▸ Pixel coordinate grounding data

=== Section Start ===

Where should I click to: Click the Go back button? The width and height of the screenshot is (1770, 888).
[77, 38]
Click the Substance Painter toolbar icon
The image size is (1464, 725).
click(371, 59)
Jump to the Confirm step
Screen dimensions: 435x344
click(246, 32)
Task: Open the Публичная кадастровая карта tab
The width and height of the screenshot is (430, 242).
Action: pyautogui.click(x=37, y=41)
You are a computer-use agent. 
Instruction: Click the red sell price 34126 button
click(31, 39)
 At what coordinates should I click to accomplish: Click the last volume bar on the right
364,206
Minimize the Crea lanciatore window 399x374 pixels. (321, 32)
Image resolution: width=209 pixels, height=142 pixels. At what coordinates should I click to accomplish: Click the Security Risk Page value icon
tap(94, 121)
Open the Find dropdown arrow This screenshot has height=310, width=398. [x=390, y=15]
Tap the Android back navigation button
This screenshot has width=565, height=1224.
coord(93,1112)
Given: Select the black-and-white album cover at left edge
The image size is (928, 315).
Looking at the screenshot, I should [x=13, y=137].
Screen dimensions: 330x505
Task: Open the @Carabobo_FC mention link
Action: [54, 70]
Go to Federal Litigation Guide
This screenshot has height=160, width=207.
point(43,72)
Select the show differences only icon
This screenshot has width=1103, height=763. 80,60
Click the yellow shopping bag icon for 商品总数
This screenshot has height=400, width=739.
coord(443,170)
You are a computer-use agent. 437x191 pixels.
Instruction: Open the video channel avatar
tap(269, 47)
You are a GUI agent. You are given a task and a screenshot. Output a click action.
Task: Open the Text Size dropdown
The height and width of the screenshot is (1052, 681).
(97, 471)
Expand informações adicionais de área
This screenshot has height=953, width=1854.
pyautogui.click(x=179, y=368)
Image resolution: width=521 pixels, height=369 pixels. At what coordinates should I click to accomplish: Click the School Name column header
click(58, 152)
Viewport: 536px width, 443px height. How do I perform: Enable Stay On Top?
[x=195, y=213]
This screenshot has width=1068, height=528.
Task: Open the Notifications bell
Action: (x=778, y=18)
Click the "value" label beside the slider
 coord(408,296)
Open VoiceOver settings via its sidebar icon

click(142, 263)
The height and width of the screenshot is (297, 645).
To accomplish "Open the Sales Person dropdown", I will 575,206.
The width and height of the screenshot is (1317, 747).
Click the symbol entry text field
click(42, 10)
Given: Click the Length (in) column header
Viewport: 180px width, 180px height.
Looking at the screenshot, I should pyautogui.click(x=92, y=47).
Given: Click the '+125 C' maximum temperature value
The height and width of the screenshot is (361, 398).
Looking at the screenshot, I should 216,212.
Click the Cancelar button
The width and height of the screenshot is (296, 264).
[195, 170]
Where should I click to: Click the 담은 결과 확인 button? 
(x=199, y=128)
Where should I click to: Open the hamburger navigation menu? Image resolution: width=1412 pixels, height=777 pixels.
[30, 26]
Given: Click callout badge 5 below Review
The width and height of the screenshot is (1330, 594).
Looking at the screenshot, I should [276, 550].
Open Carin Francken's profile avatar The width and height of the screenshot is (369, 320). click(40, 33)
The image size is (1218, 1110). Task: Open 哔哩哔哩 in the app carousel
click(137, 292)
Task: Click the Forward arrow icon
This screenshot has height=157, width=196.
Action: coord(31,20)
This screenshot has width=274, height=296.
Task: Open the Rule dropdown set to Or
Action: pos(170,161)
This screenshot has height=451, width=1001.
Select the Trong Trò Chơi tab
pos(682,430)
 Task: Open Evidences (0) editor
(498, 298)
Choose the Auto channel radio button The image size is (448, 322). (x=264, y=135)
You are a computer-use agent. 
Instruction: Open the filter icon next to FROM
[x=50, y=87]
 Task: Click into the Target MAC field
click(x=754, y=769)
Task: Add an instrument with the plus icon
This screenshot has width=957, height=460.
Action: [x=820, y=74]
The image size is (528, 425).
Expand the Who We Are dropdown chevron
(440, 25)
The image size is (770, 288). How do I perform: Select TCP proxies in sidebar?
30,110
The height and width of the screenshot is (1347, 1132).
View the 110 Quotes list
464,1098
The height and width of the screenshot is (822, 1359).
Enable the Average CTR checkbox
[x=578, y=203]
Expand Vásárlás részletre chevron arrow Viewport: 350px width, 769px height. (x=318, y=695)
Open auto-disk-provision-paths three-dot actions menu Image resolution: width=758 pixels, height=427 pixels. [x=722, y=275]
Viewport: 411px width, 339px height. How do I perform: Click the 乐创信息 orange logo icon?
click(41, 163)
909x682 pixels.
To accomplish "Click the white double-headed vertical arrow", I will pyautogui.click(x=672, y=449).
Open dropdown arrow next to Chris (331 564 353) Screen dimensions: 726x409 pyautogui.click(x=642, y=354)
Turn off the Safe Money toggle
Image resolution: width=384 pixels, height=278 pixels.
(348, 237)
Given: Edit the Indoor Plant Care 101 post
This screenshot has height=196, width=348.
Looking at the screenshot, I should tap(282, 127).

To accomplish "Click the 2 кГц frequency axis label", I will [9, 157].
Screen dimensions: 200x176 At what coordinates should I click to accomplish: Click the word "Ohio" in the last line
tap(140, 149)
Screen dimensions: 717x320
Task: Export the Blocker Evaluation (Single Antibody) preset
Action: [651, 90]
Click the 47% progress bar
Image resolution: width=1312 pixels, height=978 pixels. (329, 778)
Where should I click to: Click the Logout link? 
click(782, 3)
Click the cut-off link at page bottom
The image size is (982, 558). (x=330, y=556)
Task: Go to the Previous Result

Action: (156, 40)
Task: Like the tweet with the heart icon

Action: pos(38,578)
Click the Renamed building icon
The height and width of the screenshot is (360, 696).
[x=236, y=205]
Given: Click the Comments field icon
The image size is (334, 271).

=== Section End ===

▸ YOUR TASK
Report, using only a number, how many lines above hold the word "will".

▸ TASK RESPONSE
3